In the small example in Figure 2, we can see that if we look at the performance of model A and B and consider two objectives (achieving multiple results for varying the model’s parameters), Model A dominates Model B.

These three proposed methods are closely linked to the research on multi-objective optimization, which has been extensively studied in the operations research literature. The following approaches, further discussed in [3], are used to address multi-objective optimization problems, and can be applied to recommender systems too. We can (1) try to find Pareto optimal solutions, (2) to take a linear combination of the multiple objectives and reduce the problem to a single-criterion optimization problem, (3) optimize only the most important criterion and convert the other criteria to constraints, and (4) consecutively optimizing one criterion at a time, converting an optimal solution to constraints and repeating the process for other criteria. Note that approach (2) is similar to the model combination approach discussed above, (3) is similar to the joint training approach, and (4) is similar to the sequential training approach presented in the paper by Tang et al. [4].

Another approach is to combine multiple recommender systems in one hybrid system. Hybrid recommender strategies are the combination of two different families of algorithms, namely content-based and collaborative filtering [2]. These hybridization strategies can be both single-objective or multi-objective. Examples of these strategies are weighted approaches, voting mechanisms between the different algorithms, switching between different recommenders, or re-ranking the results of one with another recommender system.

In practice, LinkedIn implemented the model combination approach, because it is easier to train. This method needs to only train two individual models and then vary the weights to obtain various tradeoffs between the multiple types of feedback. The joint optimization approach requires to retrain the joint model for each of the weight parameters.


  • This article discussed doing recommendation with multiple types of feedback.
  • Multiple objectives are often desirable in recommender systems.
  • The area of recommender systems can learn from the domain of operations research for multi-objective optimization approaches and methods.
  • Three approaches were presented of which one is currently implemented in LinkedIn.
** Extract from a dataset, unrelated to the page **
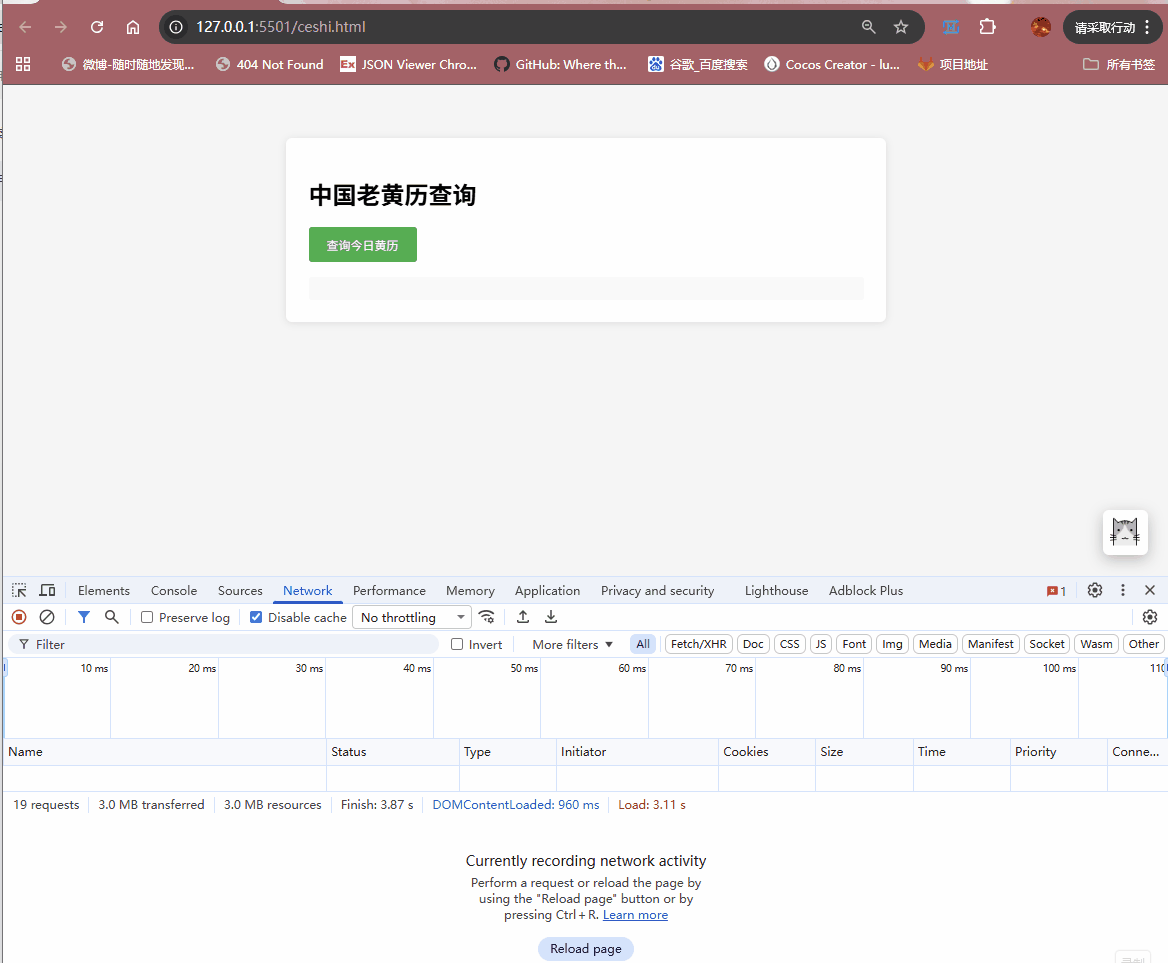Open the No throttling dropdown
Screen dimensions: 1168x963
coord(411,617)
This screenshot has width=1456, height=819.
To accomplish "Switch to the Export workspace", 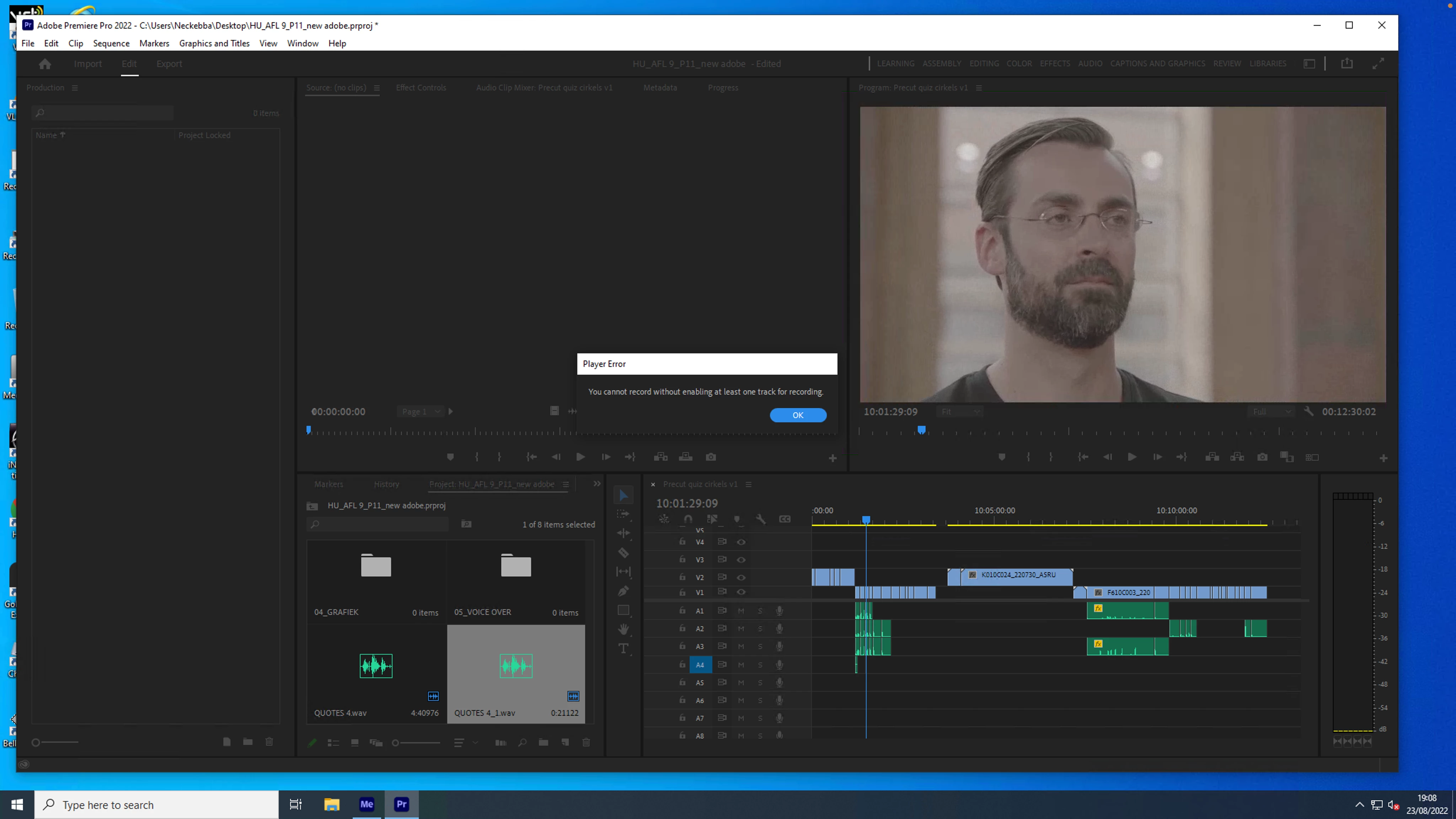I will click(169, 64).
  • [1] Adomavicius, G. and Youngok K. (2015), “Multi-Criteria Recommender Systems,” Recommender Systems Handbook, Second Edition, p. 847–80.
  • [2] Ribeiro, M., Lacerda, A., Veloso, A., and Ziviani, N. (2012), “Pareto-Efficient Hybridization for Multi-Objective Recommender Systems,” in RecSys ’12, p. 19-26.
  • [3] Adomavicius, G. and Tuzhilin, A. (2005), “Toward the next generation of recommender systems: A Survey of the State-of-the-art and Possible Extensions”, IEEE Transactions on Knowledge and Data Engineering, 17(6), p. 734-769.
  • [4] Tang, L., Long, B., Chen, B., and Agarwal, B. (2016), “An Empirical Study on Recommendation with Multiple Types of Feedback,” in Proceedings of KDD ’16.